Much of what you ask to do depends on the amount of selection pressure that is being maintained. For example, lets say you start with 100 colonies of Buckfast bees and the only selection pressure you exert is to remove queens that fail. Under those conditions, many colonies would be unproductive but you could maintain essentially static genetic traits indefinitely. You would always let a colony requeen itself. The only replacements allowed would be for deadouts.

But if you started with only 10 colonies and used low selection pressure, the line would inevitably show signs of inbreeding depression within about 10 years. This presumes that you maintain only 10 colonies indefinitely. If you let the 10 colonies multiply, then you could potentially maintain the essential traits much longer.

If you want a real world example of this, dig up documentation about the Kangaroo Island Italian bees.
 
#9 ·
Jim is correct. Queens do select AHB sperm over EHB.
"The most probable encounter with Africanized bees occurs when a virgin queen mates. Africanized bees produce more drones in the mating seasons. More importantly EHB queens use African semen 90% of the time in a study by DeGrandi-Hoffman. The queens were artificially inseminated with 50-50 EHB AHB semen. You might know the queen can elect to fertilize an egg or not, but now they select “the daddy.” ARS entomologists believe this is the strongest factor of AHB replacing EHB in a region. The solution is in the Florida BMP, use a mated marked EHB queen and replace her regularly."
http://americasbeekeeper.org/Africanized_Honey_Bee.htm
 
#10 ·
I am new so forgive me if I am entirely wrong on this but beyond just trying to maintain the remnants of the Buckfast bee, wouldn't starting with that and following Brother Adam's breeding program be more in the spirit of his work? Wasn't the fact that the Abby didn't intend to do that part of why he shared his breeders with those who would?
 
#11 ·
"Finally, in a recent study, Dr. Gloria DeGrandi-Hoffman, Dr.
Stan Schneider and Dr. David Tarpy of the North Carolina State University
instrumentally inseminated queens with semen from an equal
number of African and European drones and then monitored the
number of AHB and EHB workers produced for six months. They found
that significantly more AHB workers than expected were produced,
which suggests that African sperm may have an advantage over European
sperm, even if queens mate with the same numbers of drones
of both types. An African drone mating advantage would result in the
rapid loss of European paternal genes and may be an important factor
in the AHB’s ability to displace European bees. "

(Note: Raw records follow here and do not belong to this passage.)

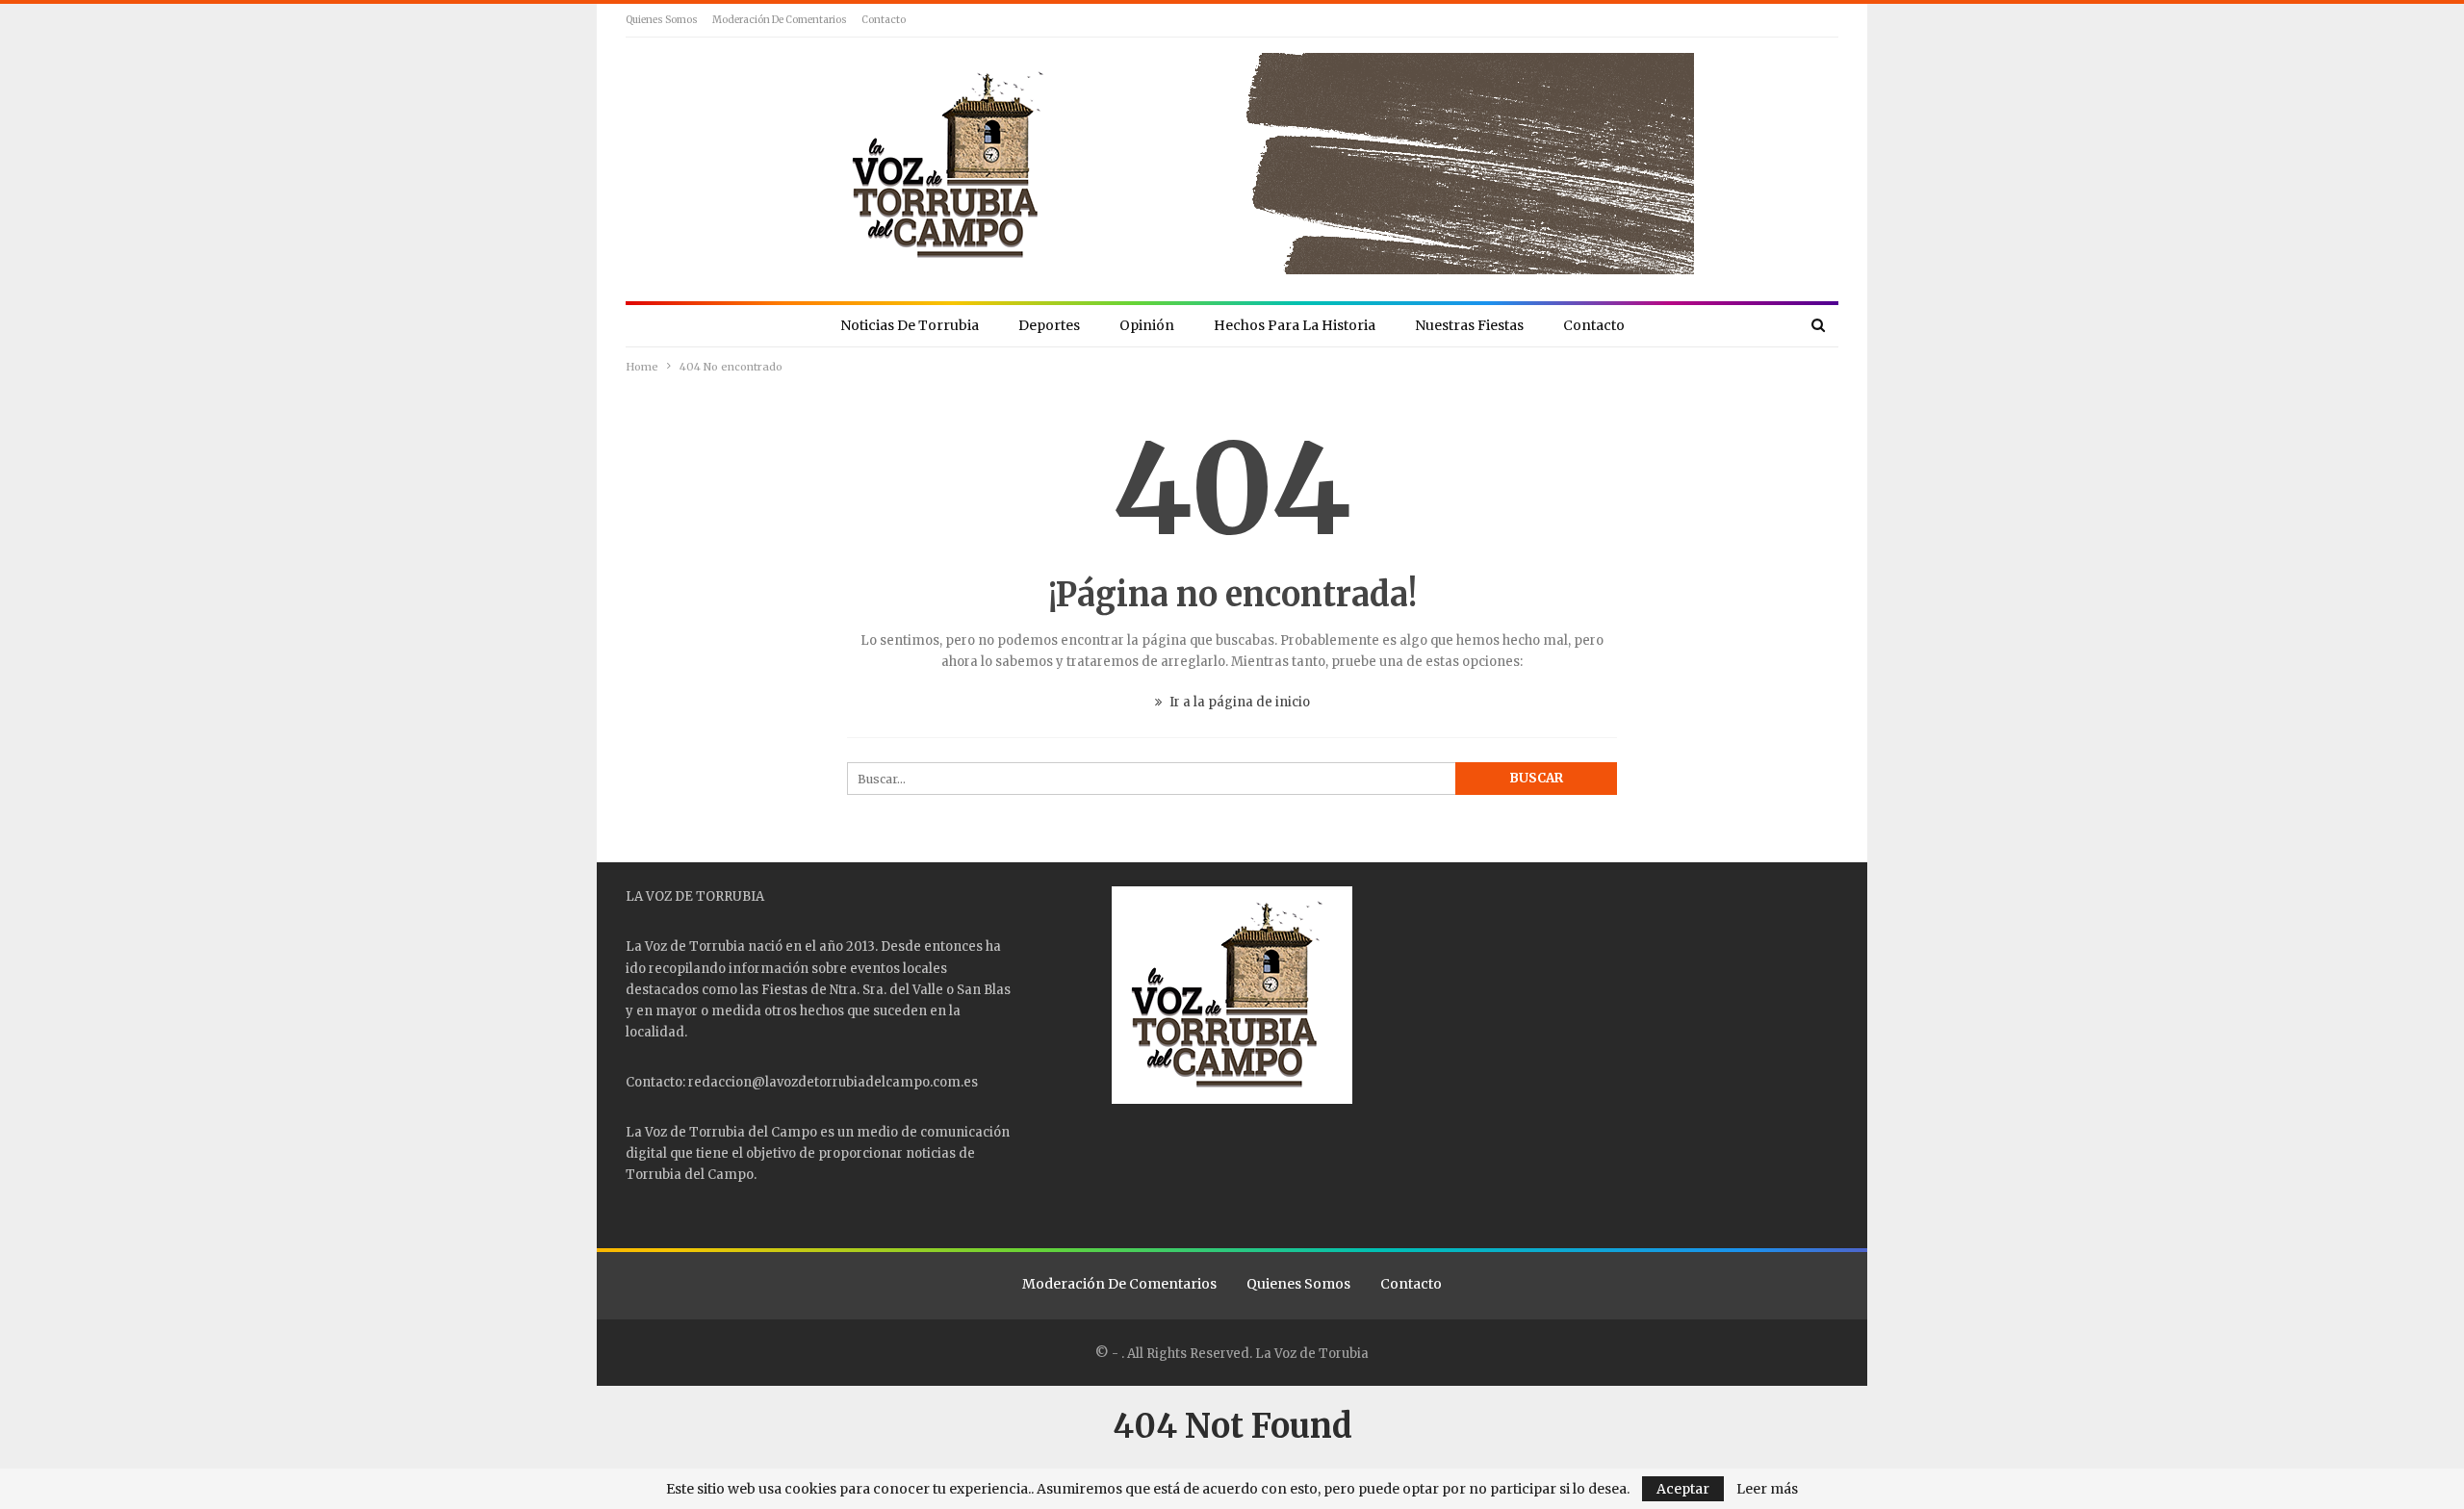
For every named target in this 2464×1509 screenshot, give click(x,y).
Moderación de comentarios (779, 19)
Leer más (1767, 1489)
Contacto (883, 19)
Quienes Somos (662, 19)
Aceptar (1682, 1488)
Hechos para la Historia (1294, 325)
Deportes (1049, 325)
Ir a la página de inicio (1238, 702)
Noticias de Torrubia (909, 325)
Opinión (1146, 325)
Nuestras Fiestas (1469, 325)
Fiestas (784, 990)
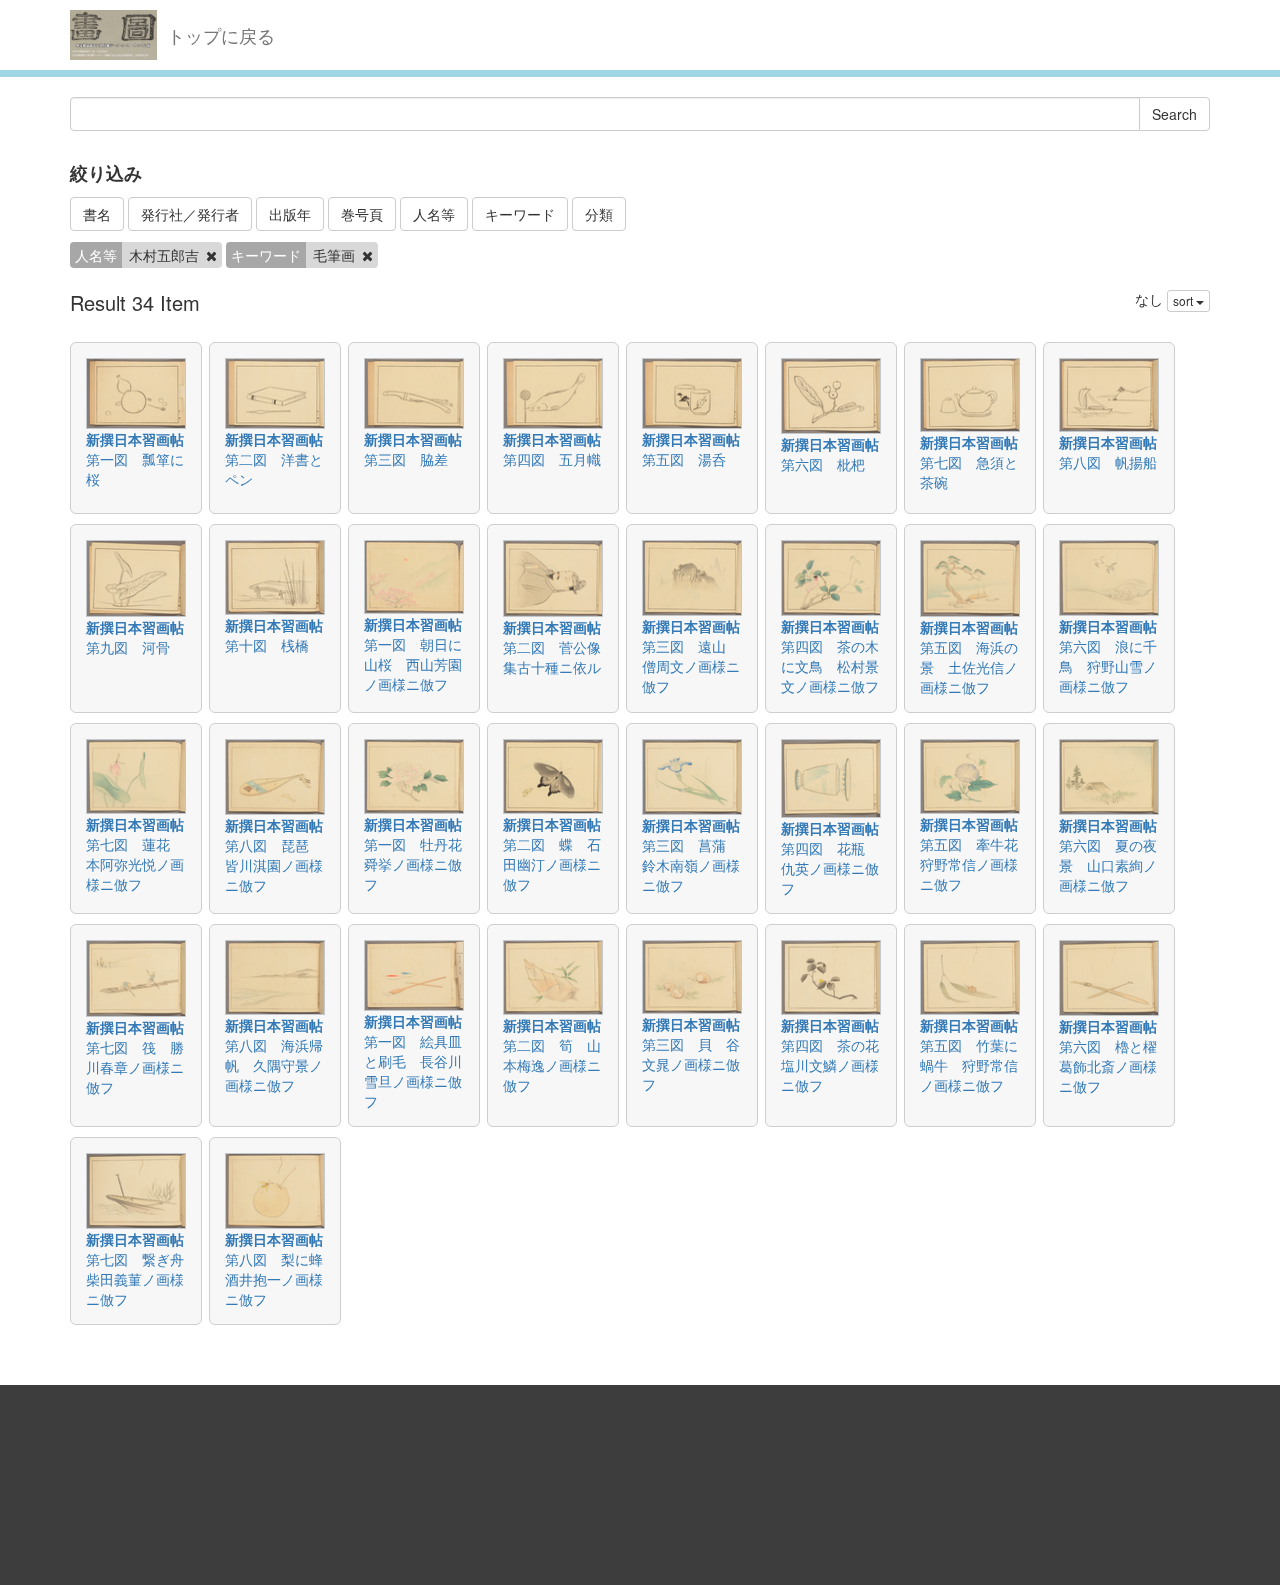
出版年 (290, 214)
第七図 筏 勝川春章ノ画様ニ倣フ (135, 1067)
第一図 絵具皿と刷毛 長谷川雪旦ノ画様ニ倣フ (413, 1071)
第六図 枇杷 (823, 464)
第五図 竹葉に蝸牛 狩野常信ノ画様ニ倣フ (969, 1065)
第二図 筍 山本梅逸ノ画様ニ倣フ (552, 1065)
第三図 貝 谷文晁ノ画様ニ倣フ (691, 1064)
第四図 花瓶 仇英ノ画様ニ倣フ (830, 868)
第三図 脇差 (406, 459)
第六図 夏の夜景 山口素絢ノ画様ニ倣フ (1108, 865)
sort (1184, 300)
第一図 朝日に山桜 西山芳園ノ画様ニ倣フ (413, 664)
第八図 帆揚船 (1108, 462)
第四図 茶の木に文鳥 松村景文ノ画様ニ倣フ (830, 666)
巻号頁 (362, 214)
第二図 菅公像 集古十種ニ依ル (559, 657)
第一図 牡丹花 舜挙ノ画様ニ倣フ (420, 864)
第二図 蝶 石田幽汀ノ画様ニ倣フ (552, 864)
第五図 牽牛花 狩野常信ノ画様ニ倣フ (976, 864)
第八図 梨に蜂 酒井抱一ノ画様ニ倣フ (281, 1279)
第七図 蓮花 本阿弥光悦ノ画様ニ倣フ (135, 864)
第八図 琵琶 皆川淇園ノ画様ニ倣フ (274, 865)
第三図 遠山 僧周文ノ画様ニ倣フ (691, 666)
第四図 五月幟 (552, 459)
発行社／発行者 (190, 214)
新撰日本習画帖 (135, 439)
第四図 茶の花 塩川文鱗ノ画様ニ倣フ (837, 1065)
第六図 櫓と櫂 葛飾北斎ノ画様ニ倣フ (1115, 1066)
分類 (599, 214)
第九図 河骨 (128, 647)
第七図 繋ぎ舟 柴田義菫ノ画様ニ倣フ (142, 1279)
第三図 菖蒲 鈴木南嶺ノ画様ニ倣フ (691, 865)
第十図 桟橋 (267, 645)
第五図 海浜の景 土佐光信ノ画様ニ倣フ (969, 667)
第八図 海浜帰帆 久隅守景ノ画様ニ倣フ (274, 1065)
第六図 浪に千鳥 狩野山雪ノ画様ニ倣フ (1108, 666)
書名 (97, 214)
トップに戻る (221, 35)
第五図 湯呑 (684, 459)
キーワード (520, 214)
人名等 (434, 214)
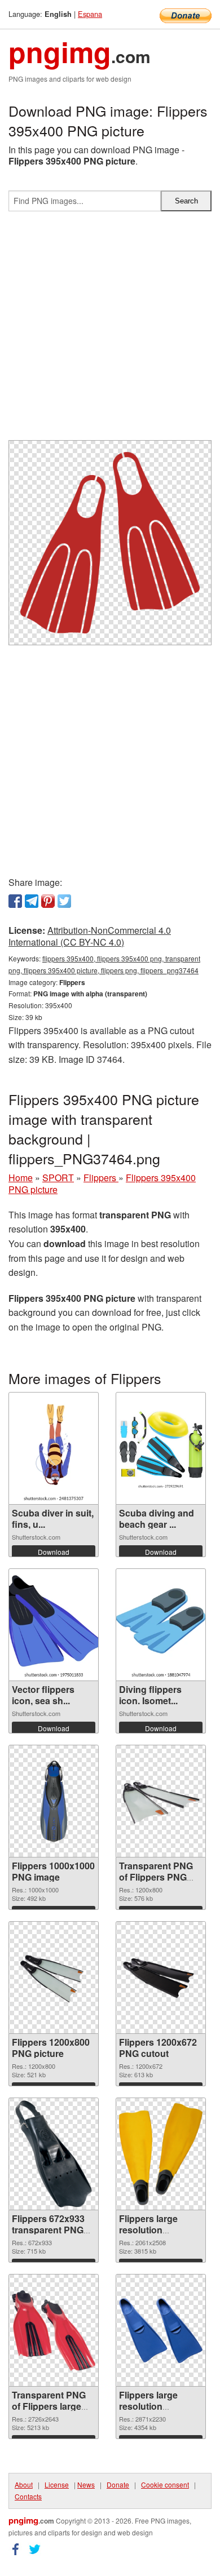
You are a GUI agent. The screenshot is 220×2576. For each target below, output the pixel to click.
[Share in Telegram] (31, 901)
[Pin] (48, 901)
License (57, 2484)
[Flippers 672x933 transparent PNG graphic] (54, 2153)
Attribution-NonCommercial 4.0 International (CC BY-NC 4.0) (89, 936)
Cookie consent (165, 2484)
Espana (90, 13)
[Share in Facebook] (15, 901)
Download (53, 1552)
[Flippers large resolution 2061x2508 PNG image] (161, 2154)
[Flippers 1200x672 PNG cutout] (161, 1977)
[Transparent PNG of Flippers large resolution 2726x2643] (53, 2330)
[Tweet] (64, 901)
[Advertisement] (110, 330)
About (24, 2484)
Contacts (28, 2496)
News (86, 2484)
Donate (118, 2484)
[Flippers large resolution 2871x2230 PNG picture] (161, 2330)
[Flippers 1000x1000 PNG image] (53, 1801)
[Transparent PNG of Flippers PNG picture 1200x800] (161, 1801)
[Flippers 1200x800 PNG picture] (53, 1977)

This study is an interesting read, keeping in mind that many topics such as this are quite controversial among scholars. My question would be exactly how does an AHB queen (or AHB hybrid queen) actually select AHB sperm from the layers of mixed sperm deposited in her ovaries.
 
#12 ·
Bro.Adam ran the Buckfast apiary from 1919 to the age of 93 and died in 1996 at the age of 99. Death has a way of ending things.
I doubt anyone has the resources or political influence to find bees from other regions, get live bees home, and run parallel mating yards to develop better traits. Many of the productive regions are very volatile and few would risk their life for bees. We only have 39 mtDNA in the US if you were looking down that road.